Accounts

Accounts

There are two common types of accounts: bank accounts and investment accounts. Investment accounts are usually more complicated.

Within investment accounts there are government registered plans and accounts and there are non-registered accounts. Registered accounts have benefits and limitations imposed on them by the Canada Revenue Agency (CRA). Registered accounts are popular because they allow you to grow your savings tax-free until withdrawal. Non-registered accounts can be used in conjunction with other types of investment accounts. They also tend to have fewer rules. In most cases you pay income tax on deposits to non-registered accounts, but you do not pay tax on withdrawals.

So which do you chose?

The first thing you need to consider is your end-goal. If your end-goal is long term, and you want to save a relatively large amount of money, you should be considering taxes not only when you deposit money into the account, but also on growth, and at the time of withdrawal. If this is the case, you may want to discuss registered accounts and how they fit into your larger financial plan with your advisor.

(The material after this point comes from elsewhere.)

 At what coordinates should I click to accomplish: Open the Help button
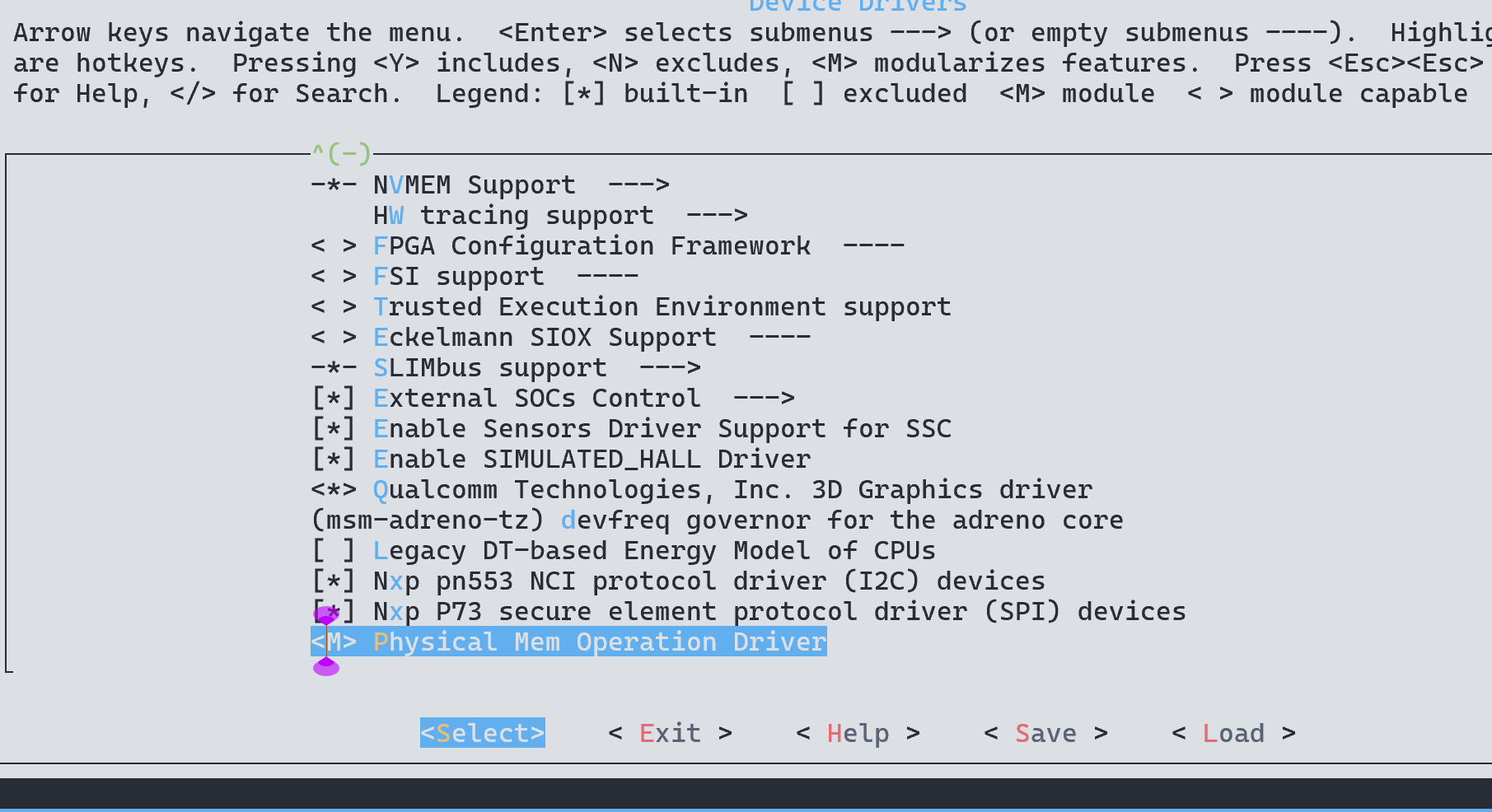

Non-registered accounts are usually used for very specific planning purposes like joint ownership of investments or in the case that you’ve maxed out the contribution limit of your registered accounts. Again, a financial advisor can help you work through this decision.

Registered accounts include:

Registered Retirement Savings Plan (RRSP) These are used to save for retirement. They defer the tax on investment income in the account until you are older and in a lower tax bracket.  You get the most out of these accounts when you have a higher income at the time you are contributing then when you’re withdrawing.

Registered Education Savings Plan (RESP) These are used to save for a child’s education. They may enjoy government payments that support saving for that purpose. Learn about 3 kinds of RESP.

Tax-Free Savings Account (TFSA) These are flexible all-purpose savings accounts. You can withdraw money from them anytime without penalty. Income earned in the account is tax free.

 

Non-registered accounts include:

Chequing Accounts These are your every-day banking accounts.  They usually have lower transaction fees than a savings account.

Savings Accounts These go hand-in-hand with chequing accounts. A savings account is an account that pays interest on the money you deposit, also known as the principal. The value of your savings account really depends on your goals and your interest rate.

Joint Accounts You need more than one person to have a joint bank account. They offer the same features as personal chequing or savings accounts, however two or more people have access to it. Keep in mind that you’re responsible for any transactions made by the other account holder(s).

Non-registered Investment Accounts (open accounts) These are investment accounts with very few (if any) limitations. When you’re starting out, there are very few good reasons you would have a non-registered account. Unless there’s a reason you need to have a joint investment account with someone, or you aren’t a Canadian resident, non-reg accounts are usually where you put the money you can’t fit in registered plans.

 

Be smart, shop around

The Government of Canada has developed a free “Account Comparison Tool” which allows you to compare features for different chequing and savings accounts, including interest rates, monthly fees and transactions.

Make sure to read about the benefits and uses of these accounts. Talk to an advisor if you’ve got questions.

The simplest way to open an account is to talk to your bank’s customer service representative.